[AVAILABLE DATA — start]

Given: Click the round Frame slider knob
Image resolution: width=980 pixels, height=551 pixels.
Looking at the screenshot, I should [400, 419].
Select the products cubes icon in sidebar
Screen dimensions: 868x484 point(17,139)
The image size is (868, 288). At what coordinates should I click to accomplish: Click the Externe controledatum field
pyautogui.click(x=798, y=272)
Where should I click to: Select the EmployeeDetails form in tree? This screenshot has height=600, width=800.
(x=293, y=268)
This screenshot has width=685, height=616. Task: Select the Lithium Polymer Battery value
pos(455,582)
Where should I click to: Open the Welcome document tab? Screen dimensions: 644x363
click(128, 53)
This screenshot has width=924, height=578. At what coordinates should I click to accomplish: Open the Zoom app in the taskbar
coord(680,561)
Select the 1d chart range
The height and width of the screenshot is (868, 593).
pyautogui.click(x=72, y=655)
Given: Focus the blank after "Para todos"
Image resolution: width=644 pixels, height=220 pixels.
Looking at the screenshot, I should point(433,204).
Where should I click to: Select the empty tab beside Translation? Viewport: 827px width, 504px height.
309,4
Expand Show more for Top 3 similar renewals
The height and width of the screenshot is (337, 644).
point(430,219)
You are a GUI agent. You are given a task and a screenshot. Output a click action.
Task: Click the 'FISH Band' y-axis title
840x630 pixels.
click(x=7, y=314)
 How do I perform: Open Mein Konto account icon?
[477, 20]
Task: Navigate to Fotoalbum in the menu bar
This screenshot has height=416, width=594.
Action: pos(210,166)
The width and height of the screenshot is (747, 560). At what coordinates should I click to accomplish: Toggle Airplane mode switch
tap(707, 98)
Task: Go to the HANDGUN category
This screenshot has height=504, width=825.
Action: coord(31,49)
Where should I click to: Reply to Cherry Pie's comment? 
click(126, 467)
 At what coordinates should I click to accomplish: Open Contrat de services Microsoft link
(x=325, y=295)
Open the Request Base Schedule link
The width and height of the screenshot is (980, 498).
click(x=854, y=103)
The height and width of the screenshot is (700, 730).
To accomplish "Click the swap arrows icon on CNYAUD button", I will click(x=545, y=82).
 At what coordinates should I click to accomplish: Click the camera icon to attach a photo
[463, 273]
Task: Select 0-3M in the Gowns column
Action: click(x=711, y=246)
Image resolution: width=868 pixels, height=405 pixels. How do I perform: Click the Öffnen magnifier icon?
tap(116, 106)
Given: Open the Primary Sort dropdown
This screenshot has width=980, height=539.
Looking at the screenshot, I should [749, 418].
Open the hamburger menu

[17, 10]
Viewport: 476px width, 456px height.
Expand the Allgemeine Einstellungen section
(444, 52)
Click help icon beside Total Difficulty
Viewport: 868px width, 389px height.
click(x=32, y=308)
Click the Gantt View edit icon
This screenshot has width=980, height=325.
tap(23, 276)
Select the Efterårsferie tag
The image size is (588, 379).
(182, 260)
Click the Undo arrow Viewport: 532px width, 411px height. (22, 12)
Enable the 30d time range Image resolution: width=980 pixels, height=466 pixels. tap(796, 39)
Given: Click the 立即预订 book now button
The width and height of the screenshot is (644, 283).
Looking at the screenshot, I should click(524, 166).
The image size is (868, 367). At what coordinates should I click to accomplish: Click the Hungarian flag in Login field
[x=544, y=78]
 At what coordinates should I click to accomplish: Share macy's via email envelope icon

[AVAILABLE DATA — finish]

- _TRY IT_
Retype the material in full. Each word must match.

- _EXERCISE SOLUTION_
Given: Click the round Frame slider knob
Image resolution: width=980 pixels, height=551 pixels.
Looking at the screenshot, I should [400, 419].
Select the products cubes icon in sidebar
Screen dimensions: 868x484 point(17,139)
The image size is (868, 288). At what coordinates should I click to accomplish: Click the Externe controledatum field
pyautogui.click(x=798, y=272)
Where should I click to: Select the EmployeeDetails form in tree? This screenshot has height=600, width=800.
(x=293, y=268)
This screenshot has width=685, height=616. Task: Select the Lithium Polymer Battery value
pos(455,582)
Where should I click to: Open the Welcome document tab? Screen dimensions: 644x363
click(128, 53)
This screenshot has width=924, height=578. At what coordinates should I click to accomplish: Open the Zoom app in the taskbar
coord(680,561)
Select the 1d chart range
The height and width of the screenshot is (868, 593).
pyautogui.click(x=72, y=655)
Given: Focus the blank after "Para todos"
Image resolution: width=644 pixels, height=220 pixels.
Looking at the screenshot, I should point(433,204).
Where should I click to: Select the empty tab beside Translation? Viewport: 827px width, 504px height.
309,4
Expand Show more for Top 3 similar renewals
The height and width of the screenshot is (337, 644).
point(430,219)
You are a GUI agent. You are given a task and a screenshot. Output a click action.
Task: Click the 'FISH Band' y-axis title
840x630 pixels.
click(x=7, y=314)
 How do I perform: Open Mein Konto account icon?
[477, 20]
Task: Navigate to Fotoalbum in the menu bar
This screenshot has height=416, width=594.
Action: pos(210,166)
The width and height of the screenshot is (747, 560). At what coordinates should I click to accomplish: Toggle Airplane mode switch
tap(707, 98)
Task: Go to the HANDGUN category
This screenshot has height=504, width=825.
Action: coord(31,49)
Where should I click to: Reply to Cherry Pie's comment? 
click(126, 467)
 At what coordinates should I click to accomplish: Open Contrat de services Microsoft link
(x=325, y=295)
Open the Request Base Schedule link
The width and height of the screenshot is (980, 498).
click(x=854, y=103)
The height and width of the screenshot is (700, 730).
To accomplish "Click the swap arrows icon on CNYAUD button", I will click(x=545, y=82).
 At what coordinates should I click to accomplish: Click the camera icon to attach a photo
[463, 273]
Task: Select 0-3M in the Gowns column
Action: click(x=711, y=246)
Image resolution: width=868 pixels, height=405 pixels. How do I perform: Click the Öffnen magnifier icon?
tap(116, 106)
Given: Open the Primary Sort dropdown
This screenshot has width=980, height=539.
Looking at the screenshot, I should [749, 418].
Open the hamburger menu

[17, 10]
Viewport: 476px width, 456px height.
Expand the Allgemeine Einstellungen section
(444, 52)
Click help icon beside Total Difficulty
Viewport: 868px width, 389px height.
click(x=32, y=308)
Click the Gantt View edit icon
This screenshot has width=980, height=325.
tap(23, 276)
Select the Efterårsferie tag
The image size is (588, 379).
(182, 260)
Click the Undo arrow Viewport: 532px width, 411px height. (22, 12)
Enable the 30d time range Image resolution: width=980 pixels, height=466 pixels. tap(796, 39)
Given: Click the 立即预订 book now button
The width and height of the screenshot is (644, 283).
Looking at the screenshot, I should click(524, 166).
The image size is (868, 367). At what coordinates should I click to accomplish: Click the Hungarian flag in Login field
[x=544, y=78]
 At what coordinates should I click to accomplish: Share macy's via email envelope icon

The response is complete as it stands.